BEGIN Available data
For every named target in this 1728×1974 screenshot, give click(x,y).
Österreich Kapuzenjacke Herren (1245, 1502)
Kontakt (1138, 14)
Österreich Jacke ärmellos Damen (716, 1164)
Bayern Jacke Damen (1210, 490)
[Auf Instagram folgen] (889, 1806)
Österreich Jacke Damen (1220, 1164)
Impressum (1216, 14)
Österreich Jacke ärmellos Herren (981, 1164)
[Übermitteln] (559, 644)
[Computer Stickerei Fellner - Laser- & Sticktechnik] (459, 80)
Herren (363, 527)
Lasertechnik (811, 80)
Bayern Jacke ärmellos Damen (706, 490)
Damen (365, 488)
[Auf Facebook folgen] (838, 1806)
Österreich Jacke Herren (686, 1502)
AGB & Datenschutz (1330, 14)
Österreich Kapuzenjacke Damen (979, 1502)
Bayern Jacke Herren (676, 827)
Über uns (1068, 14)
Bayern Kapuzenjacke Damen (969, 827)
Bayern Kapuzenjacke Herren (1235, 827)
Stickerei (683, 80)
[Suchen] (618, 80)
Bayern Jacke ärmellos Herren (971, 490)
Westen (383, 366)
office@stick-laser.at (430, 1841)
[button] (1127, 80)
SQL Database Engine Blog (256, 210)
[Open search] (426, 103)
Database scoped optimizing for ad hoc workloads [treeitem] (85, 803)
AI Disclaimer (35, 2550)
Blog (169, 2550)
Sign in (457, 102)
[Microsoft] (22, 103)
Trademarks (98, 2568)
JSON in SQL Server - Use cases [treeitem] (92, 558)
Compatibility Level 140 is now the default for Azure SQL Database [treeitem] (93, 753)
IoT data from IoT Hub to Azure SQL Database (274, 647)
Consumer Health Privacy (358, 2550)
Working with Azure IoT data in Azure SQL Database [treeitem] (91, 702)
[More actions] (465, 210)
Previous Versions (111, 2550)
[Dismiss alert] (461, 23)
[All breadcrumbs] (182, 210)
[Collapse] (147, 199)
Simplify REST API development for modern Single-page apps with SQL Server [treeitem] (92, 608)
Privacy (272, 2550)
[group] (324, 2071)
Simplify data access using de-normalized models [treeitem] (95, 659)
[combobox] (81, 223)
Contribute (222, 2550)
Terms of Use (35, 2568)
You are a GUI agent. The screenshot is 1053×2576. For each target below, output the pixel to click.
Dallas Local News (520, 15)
END Available data
## [Work order]
Read the entries above, then pull out the lines that include "Kapuzenjacke".

## [Response to this exercise]
Österreich Kapuzenjacke Herren (1245, 1502)
Österreich Kapuzenjacke Damen (979, 1502)
Bayern Kapuzenjacke Damen (969, 827)
Bayern Kapuzenjacke Herren (1235, 827)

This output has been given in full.